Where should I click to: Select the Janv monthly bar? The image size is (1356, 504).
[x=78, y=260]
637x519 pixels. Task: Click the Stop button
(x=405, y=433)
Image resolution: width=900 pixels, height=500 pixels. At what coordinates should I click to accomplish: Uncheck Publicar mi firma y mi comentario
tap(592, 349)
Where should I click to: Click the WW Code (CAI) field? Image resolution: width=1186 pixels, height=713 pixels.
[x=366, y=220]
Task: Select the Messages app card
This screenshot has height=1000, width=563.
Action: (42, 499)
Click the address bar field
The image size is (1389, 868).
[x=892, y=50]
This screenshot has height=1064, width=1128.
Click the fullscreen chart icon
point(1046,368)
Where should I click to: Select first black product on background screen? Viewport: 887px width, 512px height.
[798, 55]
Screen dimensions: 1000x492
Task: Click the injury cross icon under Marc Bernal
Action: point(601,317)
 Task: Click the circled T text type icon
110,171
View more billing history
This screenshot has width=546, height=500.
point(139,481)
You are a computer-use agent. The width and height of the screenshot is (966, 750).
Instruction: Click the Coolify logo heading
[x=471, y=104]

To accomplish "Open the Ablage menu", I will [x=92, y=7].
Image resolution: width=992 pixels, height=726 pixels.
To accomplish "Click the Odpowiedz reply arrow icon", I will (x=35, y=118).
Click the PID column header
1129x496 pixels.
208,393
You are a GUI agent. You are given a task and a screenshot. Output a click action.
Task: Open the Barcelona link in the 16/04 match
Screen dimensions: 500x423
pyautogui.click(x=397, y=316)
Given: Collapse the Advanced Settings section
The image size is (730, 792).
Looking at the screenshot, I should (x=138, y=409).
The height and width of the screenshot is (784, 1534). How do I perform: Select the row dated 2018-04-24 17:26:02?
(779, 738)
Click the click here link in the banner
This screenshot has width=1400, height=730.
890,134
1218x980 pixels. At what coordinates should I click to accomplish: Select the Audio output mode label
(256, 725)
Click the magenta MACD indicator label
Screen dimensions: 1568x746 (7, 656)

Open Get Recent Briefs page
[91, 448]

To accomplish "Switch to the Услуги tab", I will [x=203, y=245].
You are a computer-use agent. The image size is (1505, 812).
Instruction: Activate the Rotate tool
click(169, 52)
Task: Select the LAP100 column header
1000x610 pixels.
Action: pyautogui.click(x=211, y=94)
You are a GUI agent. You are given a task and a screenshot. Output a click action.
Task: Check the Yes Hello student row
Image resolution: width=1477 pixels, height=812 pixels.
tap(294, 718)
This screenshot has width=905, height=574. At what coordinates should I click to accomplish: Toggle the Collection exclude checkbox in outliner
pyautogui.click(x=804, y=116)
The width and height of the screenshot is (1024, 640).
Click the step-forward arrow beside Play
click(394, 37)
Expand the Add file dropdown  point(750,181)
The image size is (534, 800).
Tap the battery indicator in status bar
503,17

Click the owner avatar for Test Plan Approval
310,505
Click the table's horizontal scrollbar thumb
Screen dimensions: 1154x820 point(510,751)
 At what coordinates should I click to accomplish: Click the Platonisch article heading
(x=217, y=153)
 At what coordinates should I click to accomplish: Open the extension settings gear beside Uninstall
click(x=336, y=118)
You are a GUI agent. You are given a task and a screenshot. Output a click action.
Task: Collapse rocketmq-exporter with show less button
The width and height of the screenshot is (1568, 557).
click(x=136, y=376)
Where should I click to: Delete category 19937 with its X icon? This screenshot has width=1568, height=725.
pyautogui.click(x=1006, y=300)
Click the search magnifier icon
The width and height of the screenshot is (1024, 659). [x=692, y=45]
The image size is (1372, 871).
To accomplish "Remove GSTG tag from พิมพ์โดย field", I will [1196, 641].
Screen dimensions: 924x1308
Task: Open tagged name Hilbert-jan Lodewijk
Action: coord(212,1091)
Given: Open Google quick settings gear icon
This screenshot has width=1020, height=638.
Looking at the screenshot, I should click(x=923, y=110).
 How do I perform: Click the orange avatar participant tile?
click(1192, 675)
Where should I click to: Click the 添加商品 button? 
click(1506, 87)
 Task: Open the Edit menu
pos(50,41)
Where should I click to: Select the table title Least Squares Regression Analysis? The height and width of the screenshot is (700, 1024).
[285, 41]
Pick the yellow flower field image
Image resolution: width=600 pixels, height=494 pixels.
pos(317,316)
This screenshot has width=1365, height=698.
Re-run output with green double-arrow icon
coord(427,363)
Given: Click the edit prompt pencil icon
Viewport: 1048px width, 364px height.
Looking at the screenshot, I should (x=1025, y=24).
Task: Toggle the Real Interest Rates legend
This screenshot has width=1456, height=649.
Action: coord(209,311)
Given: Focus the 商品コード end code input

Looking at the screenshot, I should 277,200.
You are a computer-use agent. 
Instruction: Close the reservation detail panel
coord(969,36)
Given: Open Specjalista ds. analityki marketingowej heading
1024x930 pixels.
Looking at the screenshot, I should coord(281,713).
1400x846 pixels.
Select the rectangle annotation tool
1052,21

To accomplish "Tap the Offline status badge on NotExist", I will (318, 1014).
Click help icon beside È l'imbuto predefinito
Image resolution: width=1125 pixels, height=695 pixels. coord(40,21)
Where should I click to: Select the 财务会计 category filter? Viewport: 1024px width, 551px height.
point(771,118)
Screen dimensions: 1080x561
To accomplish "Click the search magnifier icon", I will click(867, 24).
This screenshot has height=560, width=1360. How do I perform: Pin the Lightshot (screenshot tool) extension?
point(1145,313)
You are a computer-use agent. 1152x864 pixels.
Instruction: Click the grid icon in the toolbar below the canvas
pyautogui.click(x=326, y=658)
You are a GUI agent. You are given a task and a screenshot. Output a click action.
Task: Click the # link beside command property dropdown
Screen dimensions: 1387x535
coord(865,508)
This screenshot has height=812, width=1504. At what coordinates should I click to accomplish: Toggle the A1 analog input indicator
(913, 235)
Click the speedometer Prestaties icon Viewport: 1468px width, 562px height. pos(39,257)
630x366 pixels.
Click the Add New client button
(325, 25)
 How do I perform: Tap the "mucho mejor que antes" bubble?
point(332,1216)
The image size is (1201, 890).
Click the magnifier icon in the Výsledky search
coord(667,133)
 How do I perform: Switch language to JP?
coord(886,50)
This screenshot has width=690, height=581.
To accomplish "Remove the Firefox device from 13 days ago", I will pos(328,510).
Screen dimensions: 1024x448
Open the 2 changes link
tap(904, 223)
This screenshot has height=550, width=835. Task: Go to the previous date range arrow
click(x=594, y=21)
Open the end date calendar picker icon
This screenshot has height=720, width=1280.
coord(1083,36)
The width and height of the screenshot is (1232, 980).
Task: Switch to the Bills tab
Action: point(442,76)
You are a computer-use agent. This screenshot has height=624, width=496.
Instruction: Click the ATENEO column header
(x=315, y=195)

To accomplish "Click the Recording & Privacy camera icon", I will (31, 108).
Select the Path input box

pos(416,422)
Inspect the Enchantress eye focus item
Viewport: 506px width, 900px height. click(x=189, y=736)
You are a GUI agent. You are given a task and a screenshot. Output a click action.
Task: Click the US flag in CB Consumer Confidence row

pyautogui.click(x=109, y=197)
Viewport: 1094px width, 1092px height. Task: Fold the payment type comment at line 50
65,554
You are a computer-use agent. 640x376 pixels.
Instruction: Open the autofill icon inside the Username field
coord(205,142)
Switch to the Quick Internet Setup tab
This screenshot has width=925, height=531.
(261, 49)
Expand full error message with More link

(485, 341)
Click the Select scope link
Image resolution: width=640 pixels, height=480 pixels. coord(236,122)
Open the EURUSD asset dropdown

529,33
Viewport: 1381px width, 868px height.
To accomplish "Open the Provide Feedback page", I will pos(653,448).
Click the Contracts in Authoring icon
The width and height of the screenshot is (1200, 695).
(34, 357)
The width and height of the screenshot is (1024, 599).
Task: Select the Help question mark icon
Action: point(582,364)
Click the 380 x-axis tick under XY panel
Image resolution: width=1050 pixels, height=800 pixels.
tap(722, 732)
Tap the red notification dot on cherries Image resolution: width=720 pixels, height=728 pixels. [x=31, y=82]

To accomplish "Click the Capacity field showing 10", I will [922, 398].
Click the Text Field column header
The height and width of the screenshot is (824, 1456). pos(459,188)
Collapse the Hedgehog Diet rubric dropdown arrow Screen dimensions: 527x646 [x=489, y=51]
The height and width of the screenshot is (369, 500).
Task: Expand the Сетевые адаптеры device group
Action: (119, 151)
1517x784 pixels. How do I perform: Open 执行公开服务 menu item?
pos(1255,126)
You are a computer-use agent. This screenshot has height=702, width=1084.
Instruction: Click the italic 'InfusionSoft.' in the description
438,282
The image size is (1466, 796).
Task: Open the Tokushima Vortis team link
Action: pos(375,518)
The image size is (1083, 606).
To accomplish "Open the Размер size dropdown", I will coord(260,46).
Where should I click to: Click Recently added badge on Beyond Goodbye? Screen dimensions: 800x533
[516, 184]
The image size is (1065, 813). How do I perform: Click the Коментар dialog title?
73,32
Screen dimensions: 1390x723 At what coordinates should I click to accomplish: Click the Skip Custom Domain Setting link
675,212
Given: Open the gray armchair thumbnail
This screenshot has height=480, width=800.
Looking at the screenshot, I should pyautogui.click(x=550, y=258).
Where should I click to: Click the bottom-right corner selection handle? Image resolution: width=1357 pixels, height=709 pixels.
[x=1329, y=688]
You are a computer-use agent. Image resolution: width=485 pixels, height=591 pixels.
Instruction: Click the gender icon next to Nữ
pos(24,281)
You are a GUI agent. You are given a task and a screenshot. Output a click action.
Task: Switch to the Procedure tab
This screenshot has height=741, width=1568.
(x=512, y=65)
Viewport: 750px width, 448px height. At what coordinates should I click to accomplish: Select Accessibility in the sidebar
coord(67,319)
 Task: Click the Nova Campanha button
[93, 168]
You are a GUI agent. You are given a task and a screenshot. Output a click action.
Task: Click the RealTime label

WHAT IS EXPECTED → Only the lines above from the line with "The image size is (1065, 813)." to the line with "Task: Switch to the Procedure tab", those two lines included, should be reproduced exactly.

RESPONSE FOR THIS EXERCISE →
The image size is (1065, 813). How do I perform: Click the Коментар dialog title?
73,32
Screen dimensions: 1390x723 At what coordinates should I click to accomplish: Click the Skip Custom Domain Setting link
675,212
Given: Open the gray armchair thumbnail
This screenshot has height=480, width=800.
Looking at the screenshot, I should pyautogui.click(x=550, y=258).
Where should I click to: Click the bottom-right corner selection handle? Image resolution: width=1357 pixels, height=709 pixels.
[x=1329, y=688]
You are a computer-use agent. Image resolution: width=485 pixels, height=591 pixels.
Instruction: Click the gender icon next to Nữ
pos(24,281)
You are a GUI agent. You are given a task and a screenshot. Output a click action.
Task: Switch to the Procedure tab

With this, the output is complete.